(Collected data)
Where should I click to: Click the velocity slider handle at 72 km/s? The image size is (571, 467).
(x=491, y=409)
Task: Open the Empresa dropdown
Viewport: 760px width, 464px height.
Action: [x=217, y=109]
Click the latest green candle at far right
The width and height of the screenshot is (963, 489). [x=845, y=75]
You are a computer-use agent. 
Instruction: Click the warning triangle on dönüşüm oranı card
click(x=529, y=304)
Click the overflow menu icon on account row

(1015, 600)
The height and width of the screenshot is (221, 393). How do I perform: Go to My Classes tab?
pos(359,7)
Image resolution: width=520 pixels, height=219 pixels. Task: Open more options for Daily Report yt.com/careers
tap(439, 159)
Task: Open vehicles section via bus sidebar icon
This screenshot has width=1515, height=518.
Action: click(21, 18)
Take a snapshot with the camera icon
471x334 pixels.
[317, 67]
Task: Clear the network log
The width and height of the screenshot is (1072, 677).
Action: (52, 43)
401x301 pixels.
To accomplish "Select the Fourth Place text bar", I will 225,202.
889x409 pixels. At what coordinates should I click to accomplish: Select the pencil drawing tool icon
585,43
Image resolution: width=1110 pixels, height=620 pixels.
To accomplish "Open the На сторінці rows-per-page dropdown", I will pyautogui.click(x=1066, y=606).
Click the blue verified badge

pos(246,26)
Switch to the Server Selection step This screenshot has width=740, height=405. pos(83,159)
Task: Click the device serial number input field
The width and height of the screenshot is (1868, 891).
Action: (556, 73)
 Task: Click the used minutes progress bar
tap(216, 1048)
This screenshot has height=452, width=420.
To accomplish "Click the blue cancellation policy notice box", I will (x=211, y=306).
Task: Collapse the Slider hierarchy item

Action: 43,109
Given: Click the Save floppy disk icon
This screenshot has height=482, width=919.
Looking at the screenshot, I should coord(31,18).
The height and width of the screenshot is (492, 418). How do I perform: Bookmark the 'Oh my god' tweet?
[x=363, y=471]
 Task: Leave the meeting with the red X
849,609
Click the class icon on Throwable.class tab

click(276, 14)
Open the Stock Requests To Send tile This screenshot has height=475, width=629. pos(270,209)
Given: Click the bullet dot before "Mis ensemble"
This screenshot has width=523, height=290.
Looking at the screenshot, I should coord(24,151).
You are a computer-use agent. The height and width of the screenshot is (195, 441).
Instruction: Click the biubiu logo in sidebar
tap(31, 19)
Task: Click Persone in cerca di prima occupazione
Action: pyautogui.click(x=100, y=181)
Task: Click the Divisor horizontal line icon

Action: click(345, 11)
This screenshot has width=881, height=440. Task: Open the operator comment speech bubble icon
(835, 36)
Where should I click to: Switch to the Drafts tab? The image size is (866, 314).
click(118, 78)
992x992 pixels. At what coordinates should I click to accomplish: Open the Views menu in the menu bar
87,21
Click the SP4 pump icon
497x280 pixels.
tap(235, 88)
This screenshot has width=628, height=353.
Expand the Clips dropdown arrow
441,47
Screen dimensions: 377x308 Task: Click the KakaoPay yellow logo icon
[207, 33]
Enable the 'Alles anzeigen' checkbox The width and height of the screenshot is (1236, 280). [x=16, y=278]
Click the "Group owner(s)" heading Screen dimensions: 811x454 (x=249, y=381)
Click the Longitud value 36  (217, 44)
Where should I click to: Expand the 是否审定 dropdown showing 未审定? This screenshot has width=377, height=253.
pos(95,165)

▸ **Task directions**: Show all of the lines above in which "computer" is present.

▸ **Response below**:
You are a computer-use agent. 
You are a computer-use agent. The height and width of the screenshot is (195, 441).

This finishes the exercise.